Yasraf Amir Piliang (2003;306) menjelaskan, Islam melihat dua hal ini sebagai sesuatu yang dapat dipadukan dan saling mengisi dengan harmonis. Pertama, mengikuti sebagai sesuatu yang wajib konvensi atau kode yang telah ditegaskan secara eksplisit dalam al-Qur'an dan Sunnah Nabi, menerimanya sebagai sesuatu yang transenden, dan sekaligus menjadikannya sebagai satu sistem kepercayaan atau ideologis, serta berupaya mengekspresikannya melalui sistem signifikasi bahasa. Pengertian ini tidak berbeda dengan istilah yang dikenal dalam studi ushul fiqh, yaitu qathiy al-dilalah, suatu kata yang memiliki makna yang pasti, jelas, dan tidak memiliki kemungkinan-kemunkinan makna lain.

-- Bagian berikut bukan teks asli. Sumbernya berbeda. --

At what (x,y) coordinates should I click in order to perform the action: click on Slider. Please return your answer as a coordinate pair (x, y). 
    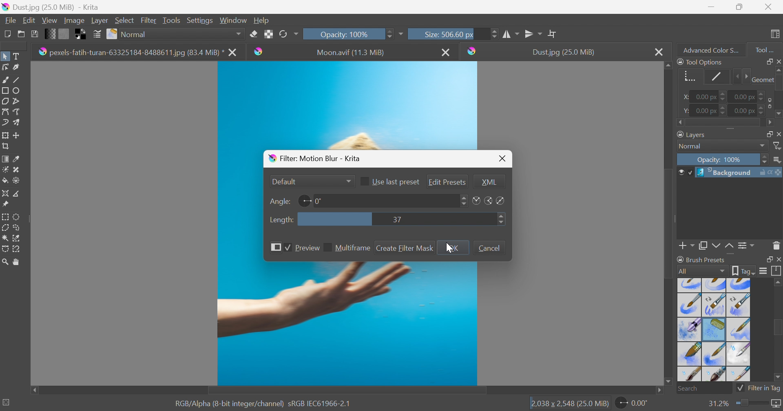
    Looking at the image, I should click on (724, 97).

Kedua, menggali kemungkinan-kemungkinan pembaharuan penanda atau petanda melalui pintu ijtihad, untuk hal-hal yang belum ditegaskan secara eksplisit (dalam al-Qur'an dan Sunnah), serta terbuka bagi interpretasi (terlebih masalah-masalah muamalah) dengan menggunakan model significance, sejauh tetap menguji kompatibilitasnya dengan kode-kode yang lebih tinggi. Istilah ini semakna dengan zhaniy al-dilalah, yaitu sebuah kata yang memiliki kemungkinan-kemungkinan makna lain (interpretatif), atau kata yang memiliki ruang dan wilayah untuk melakukan ijtihad dalam rangka mencari pemahaman baru.

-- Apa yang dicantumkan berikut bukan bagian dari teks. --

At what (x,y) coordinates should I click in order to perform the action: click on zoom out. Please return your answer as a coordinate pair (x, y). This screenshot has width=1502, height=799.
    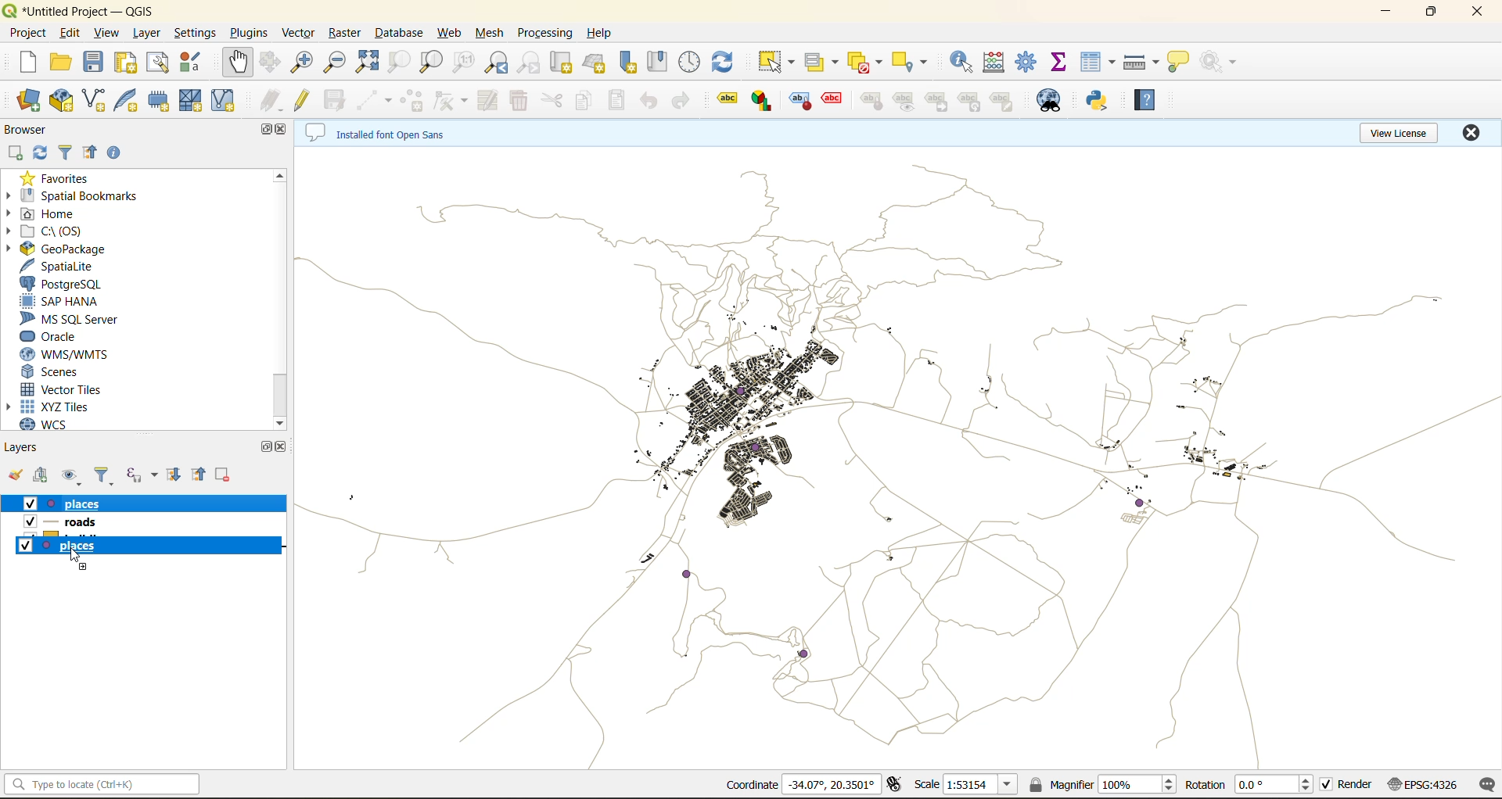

Misalnya, Islam menganjurkan kepada pemeluknya untuk berpakain dengan menutup aurat. Pakaian di dalam Islam sebagai satu tanda yang harus bersandar pada sistem tanda pada tingkat ideologis, berlandaskan konvensi dan kode tertinggi (untuk kesopanan dan kepatuhan), dan ini harus tercermin pada pertandaan. Akan tetapi, proses penafsiran pakaian sebagai satu sistem bahasa pada tingkat yang lebih rendah, misalnya dikaitkan dengan konteks musim, tren, mode, atau dikaitkan dengan budaya dan kultur setempat maka dapat dilakukan melalui proses dekonstruksi secara bebas dari makna yang konvensional, melalui permainan dekonstruksi dan significance bentuk, warna, motif, corak yang kreatif selama ia tidak bertentangan dengan kode ideologis. Di sini pertandaan bisa bersifat sewenang-wenang. Jadi, interpretasi terhadap “pakaian” sebagai tanda akan menemukan referensi yang beraneka sesuai dengan perkembangan budaya.

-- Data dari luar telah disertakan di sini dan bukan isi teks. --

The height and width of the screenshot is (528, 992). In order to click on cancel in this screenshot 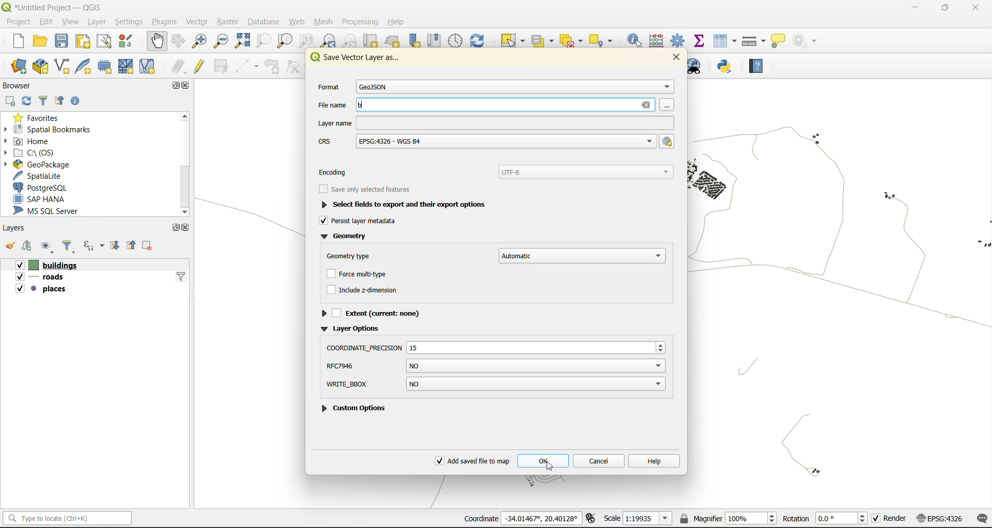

Dilihat dari sudut pandang semiotika, sebagian besar syari'ah atau perintah Tuhan mengandung konvensi atau kode-kode, serta seperangkat tanda dan cara pengungkapan tertentu. Namun, konvensi tersebut dihasilkan berdasarkan penafsiran sesuai dengan budaya dan kultur setempat. Dalam Islam ada tiga sumber hukum, yaitu al-Qur'an, Sunnah dan ijtihad. Jika dari sumber pertama tanda belum memperlihatkan kode dan makna yang eksplisit, maka makna dan kode tersebut harus dicari pada Sunnah Nabi. Dan jika tidak ditemukan pada keduanya, maka makna dan kode bisa dilakukan dengan berijtihad (sesuai dengan Hadis Mu'adz bin Jabal), yaitu dengan melakukan pembongkaran dan dekonstruksi guna menemukan kode-kode tertentu sesuai dengan budaya yang ada demi kemaslahatan hidup manusia. Namun yang perlu diingat, bahwa ijtihad di sini sangat bergantung pada seperangkat tanda tak eksplisit dari al-Qur'an dan Sunnah Nabi, sehingga hasil penafsiran dan pemahaman tersebut tidak menerobos dan menundukkan kedudukan pesan dan makna yang bersifat transenden dan ideologis.